__WHAT TO DO__. Pull every line holding the word "computer" out of the data and copy it.

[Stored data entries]
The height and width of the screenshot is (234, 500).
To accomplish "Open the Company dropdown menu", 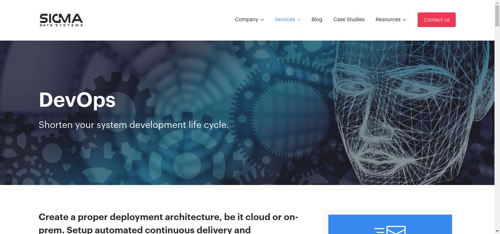I will tap(246, 19).
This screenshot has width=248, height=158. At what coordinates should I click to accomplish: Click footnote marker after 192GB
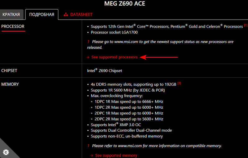(179, 83)
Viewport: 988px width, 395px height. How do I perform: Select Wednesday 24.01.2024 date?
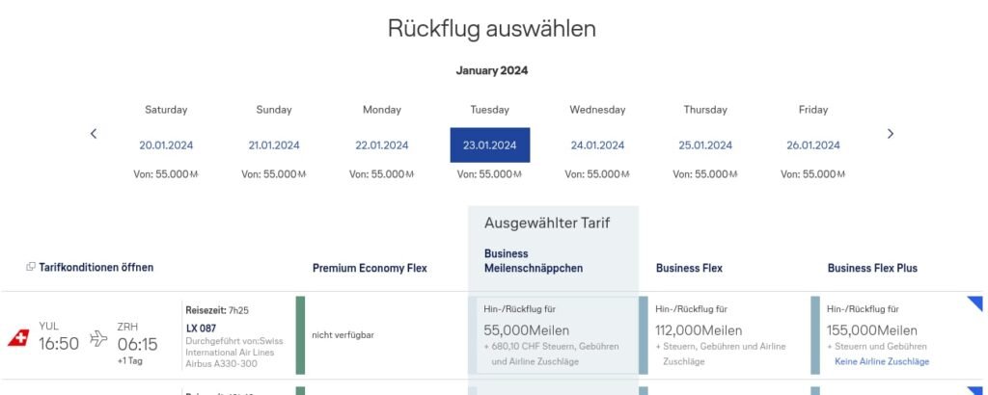pyautogui.click(x=597, y=145)
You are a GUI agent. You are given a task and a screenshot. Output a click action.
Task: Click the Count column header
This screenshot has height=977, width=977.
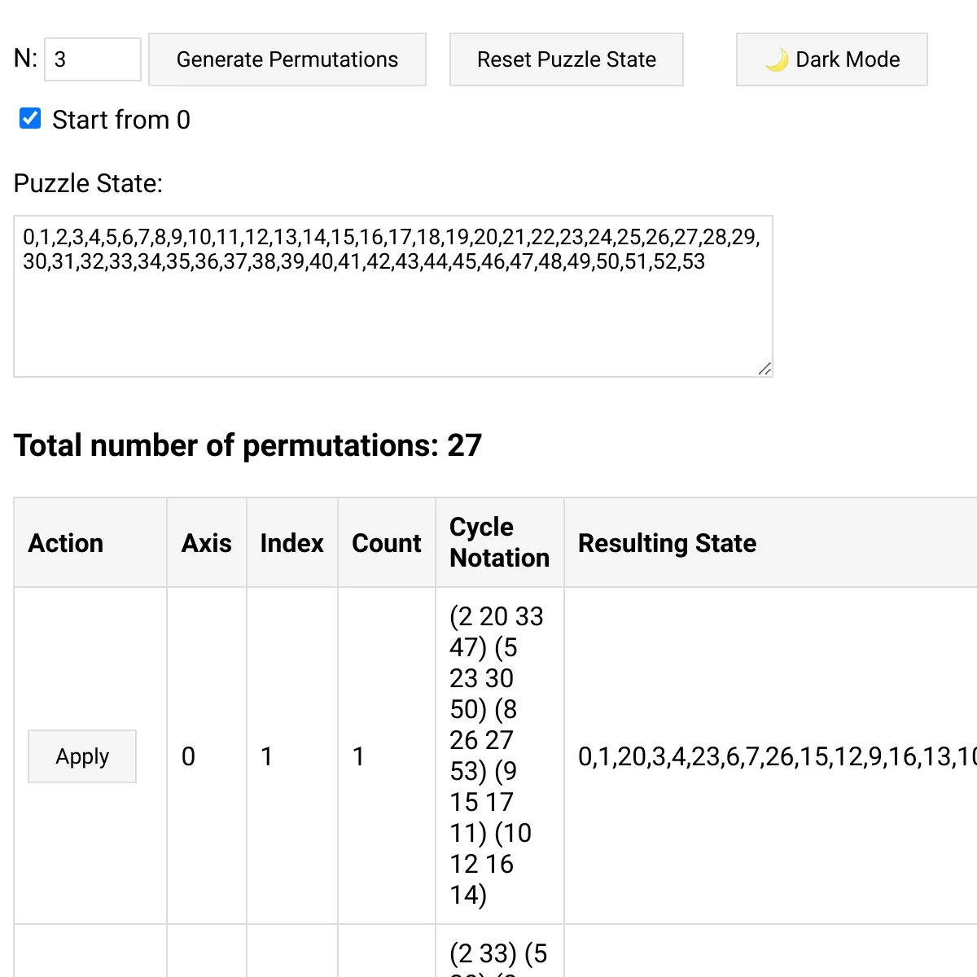pyautogui.click(x=387, y=543)
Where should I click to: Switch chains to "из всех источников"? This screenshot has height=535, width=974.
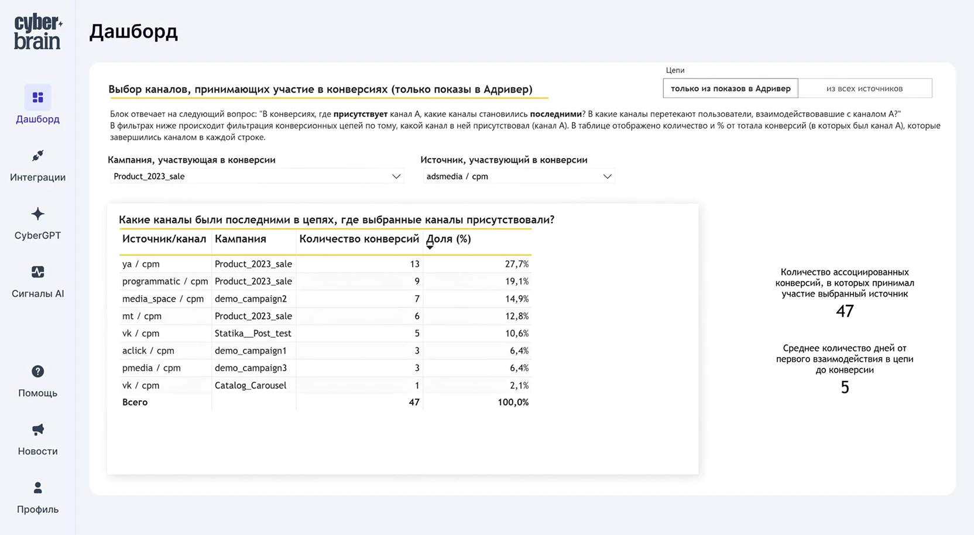click(864, 88)
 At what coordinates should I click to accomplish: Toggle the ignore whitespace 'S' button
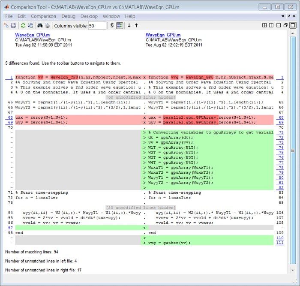coord(112,26)
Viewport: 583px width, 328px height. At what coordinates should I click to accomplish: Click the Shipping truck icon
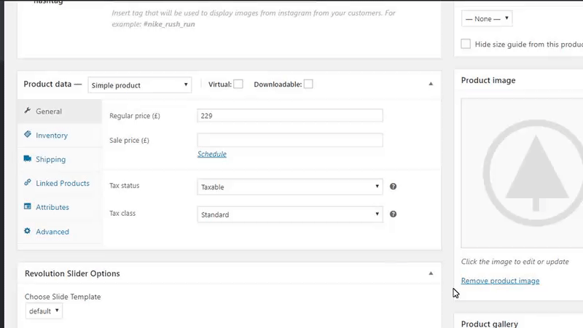tap(28, 159)
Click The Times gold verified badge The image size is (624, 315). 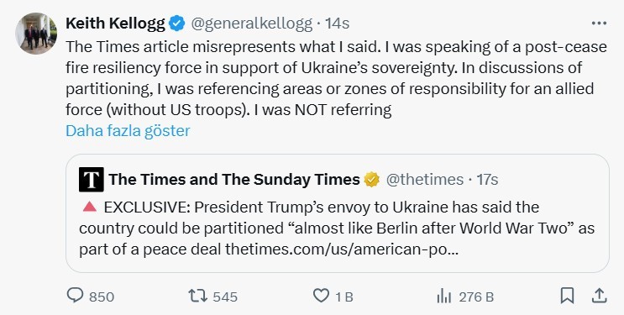(x=372, y=180)
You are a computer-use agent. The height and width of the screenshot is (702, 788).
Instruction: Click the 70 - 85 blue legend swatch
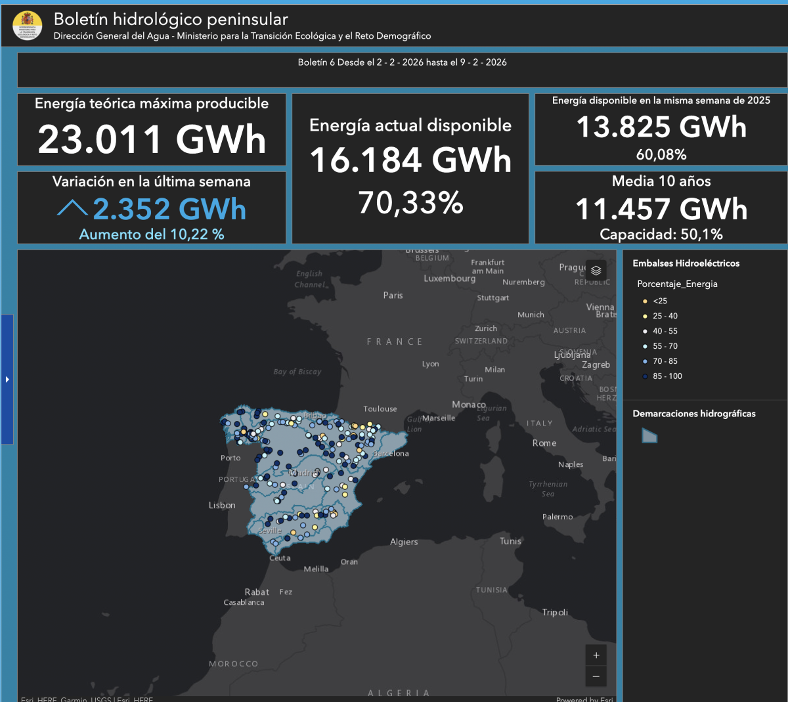645,361
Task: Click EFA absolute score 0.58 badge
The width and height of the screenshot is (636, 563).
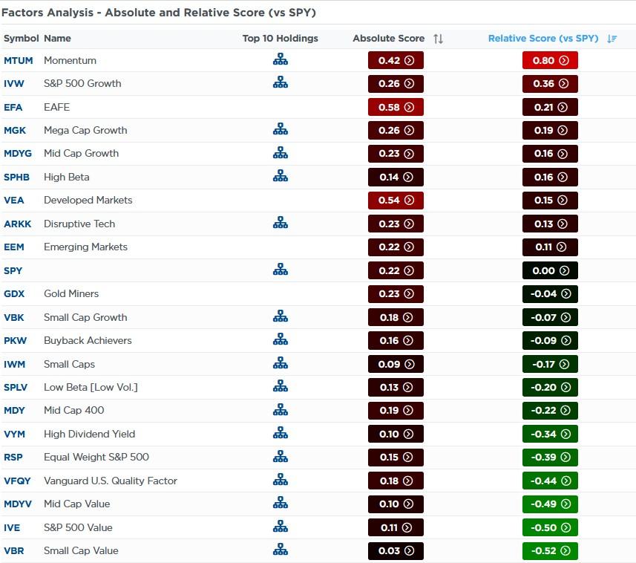Action: (x=396, y=107)
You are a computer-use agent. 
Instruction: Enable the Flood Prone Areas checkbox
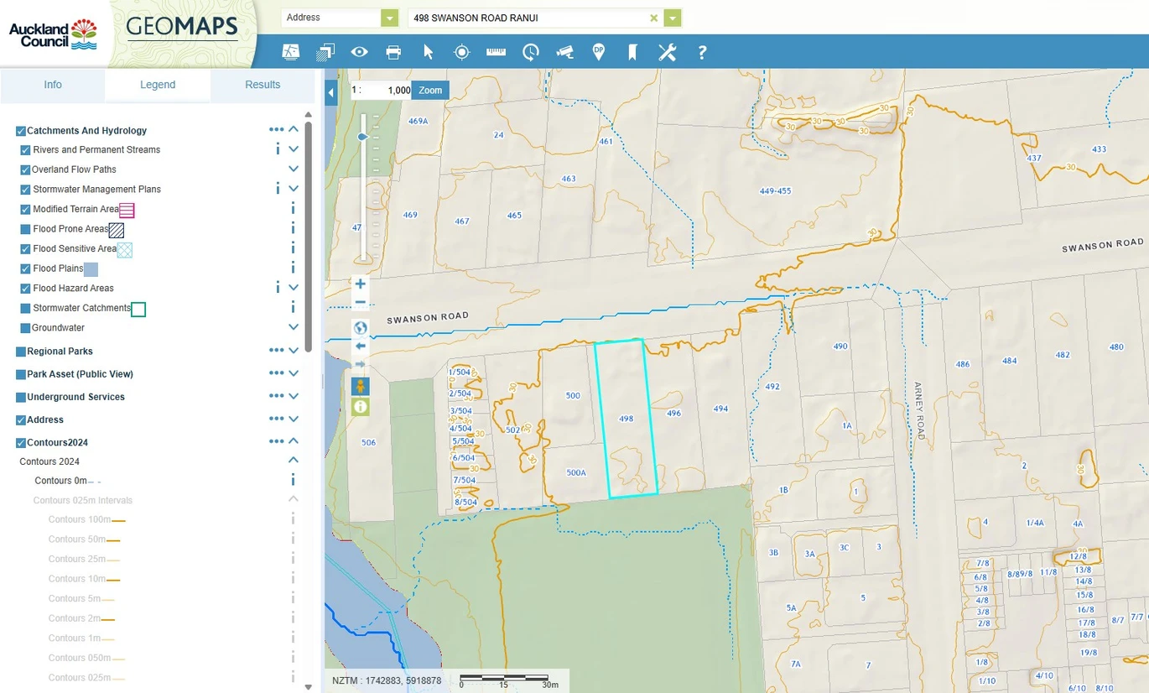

__WORKED SOLUTION__.
You are a computer-use agent. The height and width of the screenshot is (702, 788).
You are a computer-use agent. 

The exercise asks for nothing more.